El pequeño accionista, el que en realidad más que inversor es un ahorrador, constituía la masa accionarial más relevante del Banco Popular. Los que tenían menos de mil acciones, suponen más del 60%, y llegaron a acumular un 2% del capital del banco, hoy volatilizado como el de los demás accionistas.
No me agrada que nadie pierda patrimonio. Pero molesta que quienes han sido determinantes para la pérdida de valor de la entidad hayan arrastrado, de nuevo, a pequeños ahorradores.
Pueden Ustedes creer, qué vamos a hacerle, que cierto odio de clase me lleva a conmoverme más por estos minoritarios que por saber que el Opus tendrá que quebrar, que algunos ricos intratables han perdido un fascal o que Allianz y Pimco se han dejado una pasta.
En realidad no me agrada que nadie pierda su patrimonio, lo que me molesta es que unos imbéciles que se han visto separados de su dinero por especular, maniobras torticeras, poder o, simplemente, por ver quien la tenía más grande, la cartera quiero decir, sean los que han arrastrado a modestos inversores a la pérdida de unos magros ahorros.
Es cierto que no puede llamarse a ignorancia. Se sabía que, desde el 2016, no habría rescates con dinero público y serían accionistas, bonistas y acreedores quienes primero pagarían el pato. No ha sido la ignorancia lo que ha llevado a estos modestos accionistas a perder sus ahorros, sino la confianza en gestores venales, que no han dicho la verdad sobre la entidad ni en caso de emergencia.
No deja de formar parte del asombro que los reguladores, una vez más, hayan permitido la opacidad y, más aún, permitido las jugadas de los bajistas que, además de hacer pasta y destrozar el valor de la entidad, han provocado las salidas de depósitos, probablemente con alguna complicidad interior.
Apenas minutos después de conocerse la noticia, los carroñeros habituales, los grandes bufetes de esos que contratan futbolistas para anunciarse, se han lanzado sobre los pequeños accionistas.
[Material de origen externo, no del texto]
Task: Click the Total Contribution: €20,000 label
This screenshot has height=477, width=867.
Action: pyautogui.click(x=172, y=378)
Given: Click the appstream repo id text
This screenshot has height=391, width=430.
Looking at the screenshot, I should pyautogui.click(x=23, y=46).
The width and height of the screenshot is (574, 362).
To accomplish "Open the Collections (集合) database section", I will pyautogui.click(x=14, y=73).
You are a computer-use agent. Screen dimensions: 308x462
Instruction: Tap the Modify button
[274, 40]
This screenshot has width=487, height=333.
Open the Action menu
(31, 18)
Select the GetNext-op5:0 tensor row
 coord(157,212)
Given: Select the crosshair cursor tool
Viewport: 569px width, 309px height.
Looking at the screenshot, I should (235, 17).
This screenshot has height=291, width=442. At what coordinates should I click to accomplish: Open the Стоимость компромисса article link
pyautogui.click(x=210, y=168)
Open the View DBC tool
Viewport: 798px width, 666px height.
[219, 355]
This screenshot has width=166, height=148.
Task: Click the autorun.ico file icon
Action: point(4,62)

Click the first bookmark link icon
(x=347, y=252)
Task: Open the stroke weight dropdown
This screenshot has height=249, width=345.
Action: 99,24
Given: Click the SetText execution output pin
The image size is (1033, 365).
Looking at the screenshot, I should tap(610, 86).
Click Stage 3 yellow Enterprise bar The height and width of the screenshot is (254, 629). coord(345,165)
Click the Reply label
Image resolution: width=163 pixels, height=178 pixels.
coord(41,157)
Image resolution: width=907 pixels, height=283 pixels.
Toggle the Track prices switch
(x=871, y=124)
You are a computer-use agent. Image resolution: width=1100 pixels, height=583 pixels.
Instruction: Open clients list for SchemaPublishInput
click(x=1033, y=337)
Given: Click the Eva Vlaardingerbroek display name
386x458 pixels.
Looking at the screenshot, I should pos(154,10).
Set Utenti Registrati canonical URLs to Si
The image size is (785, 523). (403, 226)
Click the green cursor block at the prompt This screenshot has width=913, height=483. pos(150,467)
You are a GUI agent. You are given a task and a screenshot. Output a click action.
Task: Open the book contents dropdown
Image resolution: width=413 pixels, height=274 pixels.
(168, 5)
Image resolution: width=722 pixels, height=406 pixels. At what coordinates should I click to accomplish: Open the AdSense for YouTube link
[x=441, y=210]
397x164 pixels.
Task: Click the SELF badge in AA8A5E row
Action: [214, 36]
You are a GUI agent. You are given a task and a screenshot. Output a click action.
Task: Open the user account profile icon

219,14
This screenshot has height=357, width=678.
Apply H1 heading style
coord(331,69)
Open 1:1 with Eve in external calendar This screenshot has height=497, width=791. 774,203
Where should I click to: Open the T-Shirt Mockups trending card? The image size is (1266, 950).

Filón inacabable de demandas que vengan a sustituir a los desaparecidos accionistas de Bankia o afectados por cláusulas suelo que habían dejado de ser negocio.
Este capitalismo que nos toca, más que popular se ha hecho populista. Y los más afamados abogados esperan su encuentro con no menos afamados jueces, apuntados al populismo judicial.
Fácil lo tienen: administradores, comercializadores, aseguradoras, auditoras, tasadoras, los que hacían test de estrés, toda clase de reguladores han avalado los datos de una institución a la que ha matado el pánico, más que los números y la opacidad. Habrá paseillo judicial, programas televisivos y esas cosas que tanto gustan.
Ya les adelanto que como la venta es cosa europea, no habrá mucho ruido contra Bruselas, pero contra la fallida ampliación de capital habrá auténticas procesiones que, encabezadas por pequeños accionistas, le harán el trabajo a los grandes.
Mexicanos y Chilenos ricos, fondos de inversión, aseguradoras de gran peso, esperarán el atinado juicio populista, para pasar por caja. En el capitalismo popular, cuando los accionistas piden socorro, el capital se carcajea.

La misma ley salvará al modesto ahorrador que al Opus, y la carcajada de los más venales gestores atronará los despachos de JP Morgan que, como habrán visto, esta en todas.